--- Reading text ---
■ ■ ■ ■

Handmaid’s Tale Portrays Activism And The Willpower Of Women

By Katherine Brooks

Protesters across the country have adopted a new uniform.

It’s immediately recognizable to avid readers or fans of dystopian TV, yet perplexing to those unaware of its origins, easily thrown by its anachronistic vibes. Whether you know the name Offred or not, the getup ― seen in congresses across the United States over the past few months ― is arresting nonetheless: Red robes and white bonnets have become standard livery for activists in America.

handmaid tale

Of course, the uniform harks back to The Handmaid’s Tale, Margaret Atwood’s chilling depiction of a future U.S. occupied by theocrats convinced that their survival hinges on an ability to control women’s bodies, recently adapted as a TV series on Hulu.

In Gilead, powerless, fertile women are indentured servants, expected to endure regular sexual abuse in the name of procreation on a polluted planet. They live as handmaids, still attempting to come to terms with the bizarre political upheaval that’s slowly stripped them of their human rights.

In the 1980s, such a hellscape in real life seemed silly. Today, as a proposed GOP bill threatens to “decimate women’s healthcare,” and the realities of climate change continue to be contested, the improbability of Gilead has faded.

■ ■ ■ ■

--- What to do ---
Retype the whole article on The Handmaid's Tale and women's activism word for word. Rely on the article alone.

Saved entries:

■ ■ ■ ■

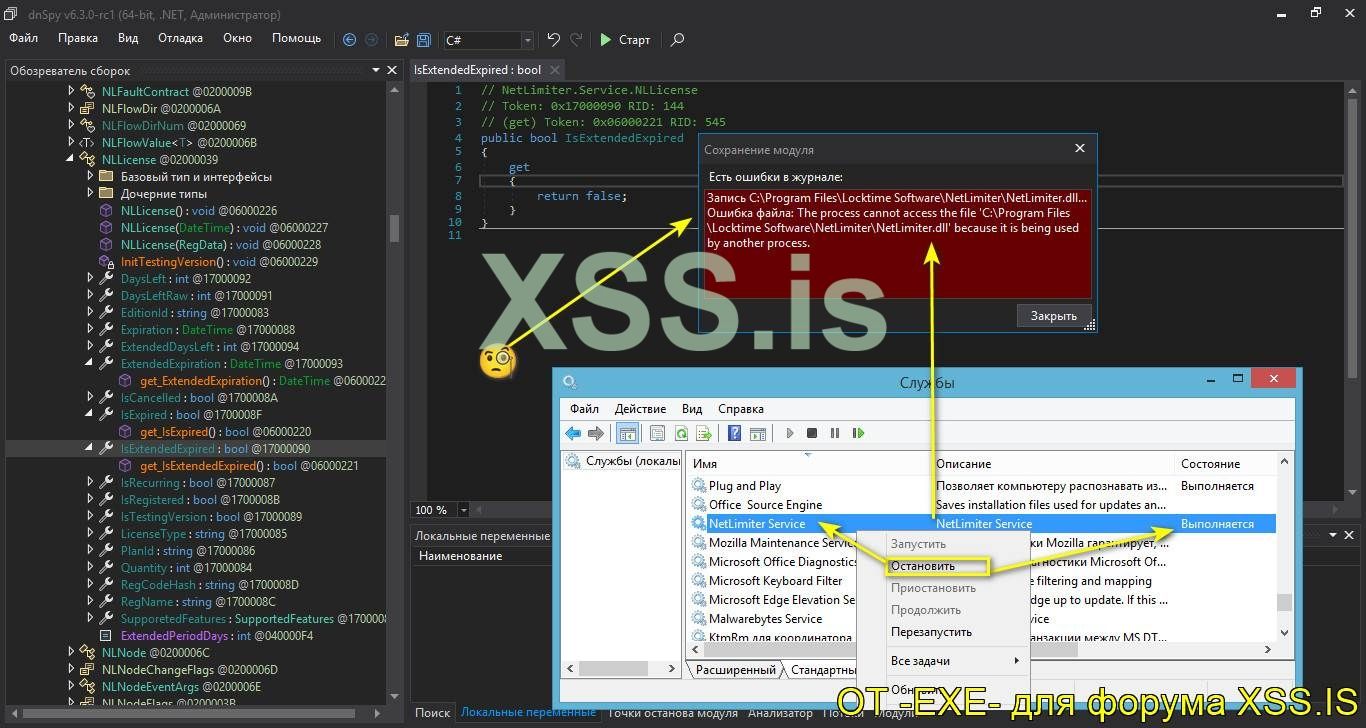Image resolution: width=1366 pixels, height=728 pixels.
Task: Click the restart service icon in Services toolbar
Action: 858,433
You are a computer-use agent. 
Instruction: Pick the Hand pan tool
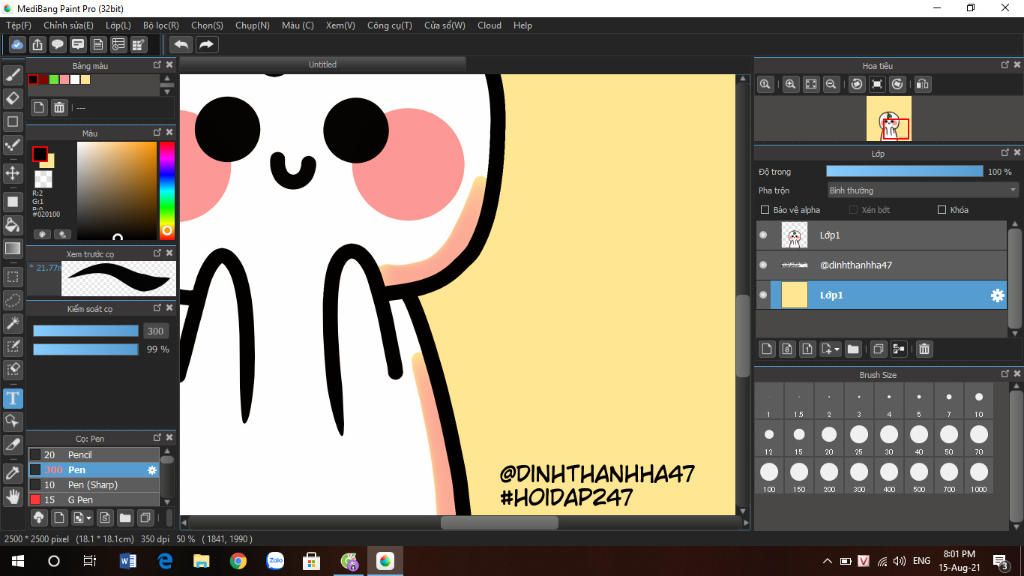point(13,496)
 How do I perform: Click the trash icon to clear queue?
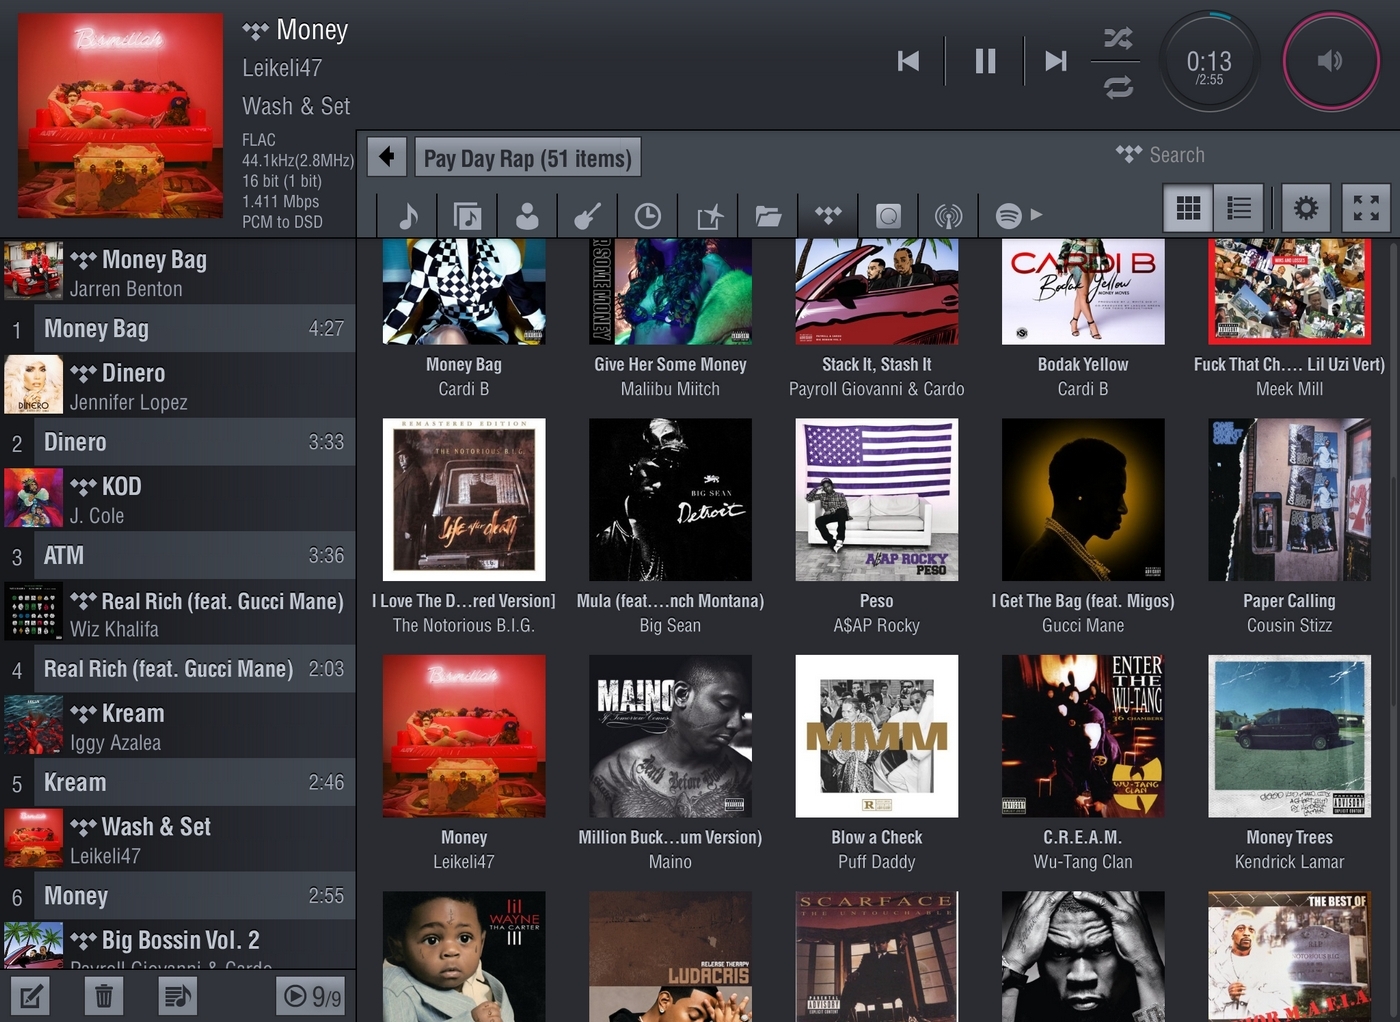103,995
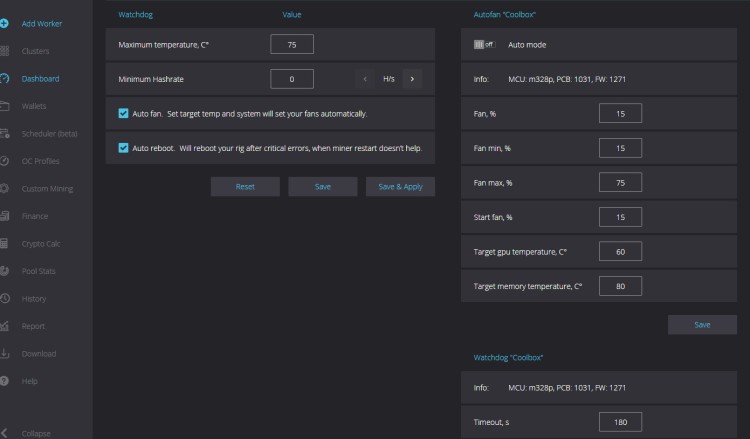This screenshot has width=750, height=439.
Task: Open the Help question mark icon
Action: point(5,381)
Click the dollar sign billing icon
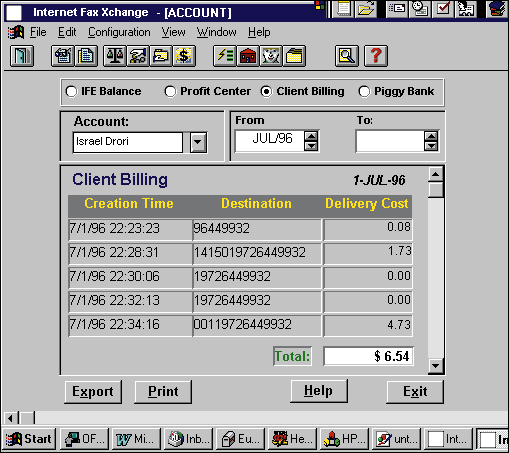The height and width of the screenshot is (453, 509). pos(184,56)
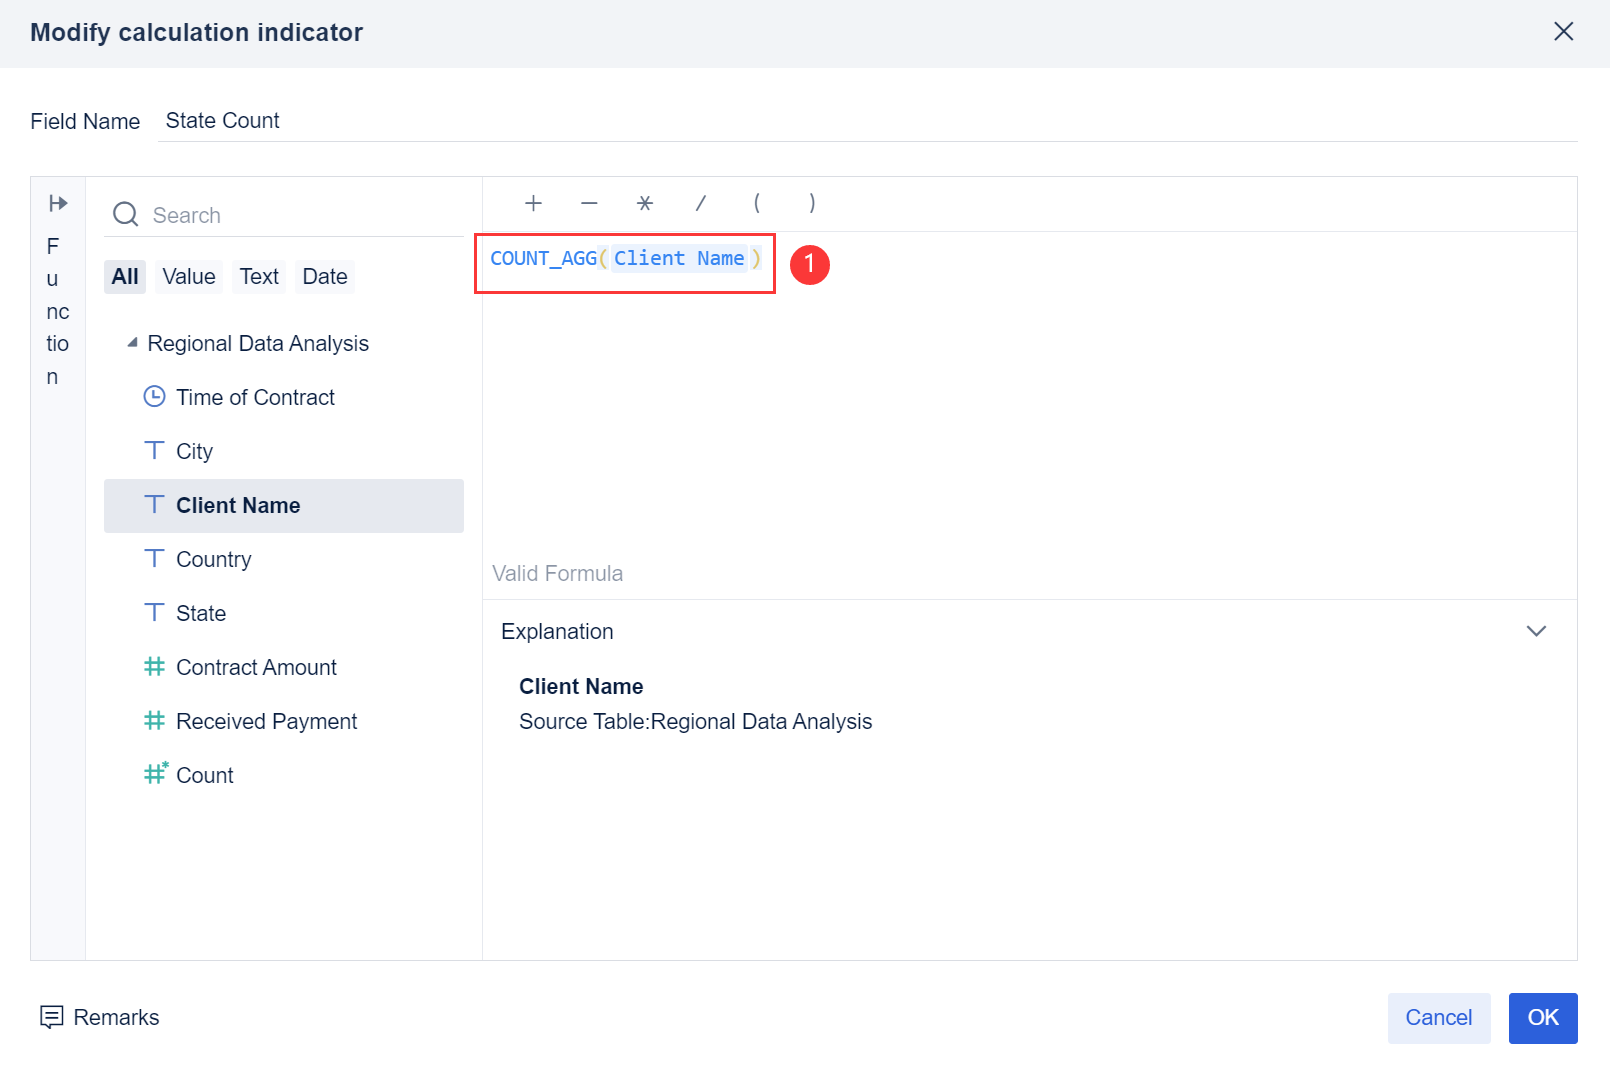Image resolution: width=1610 pixels, height=1070 pixels.
Task: Collapse the Explanation section chevron
Action: click(x=1536, y=631)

■ ■ ■ ■

--- Answer for this exercise ---
Handmaid’s Tale Portrays Activism And The Willpower Of Women

By Katherine Brooks

Protesters across the country have adopted a new uniform.

It’s immediately recognizable to avid readers or fans of dystopian TV, yet perplexing to those unaware of its origins, easily thrown by its anachronistic vibes. Whether you know the name Offred or not, the getup ― seen in congresses across the United States over the past few months ― is arresting nonetheless: Red robes and white bonnets have become standard livery for activists in America.

handmaid tale

Of course, the uniform harks back to The Handmaid’s Tale, Margaret Atwood’s chilling depiction of a future U.S. occupied by theocrats convinced that their survival hinges on an ability to control women’s bodies, recently adapted as a TV series on Hulu.

In Gilead, powerless, fertile women are indentured servants, expected to endure regular sexual abuse in the name of procreation on a polluted planet. They live as handmaids, still attempting to come to terms with the bizarre political upheaval that’s slowly stripped them of their human rights.

In the 1980s, such a hellscape in real life seemed silly. Today, as a proposed GOP bill threatens to “decimate women’s healthcare,” and the realities of climate change continue to be contested, the improbability of Gilead has faded.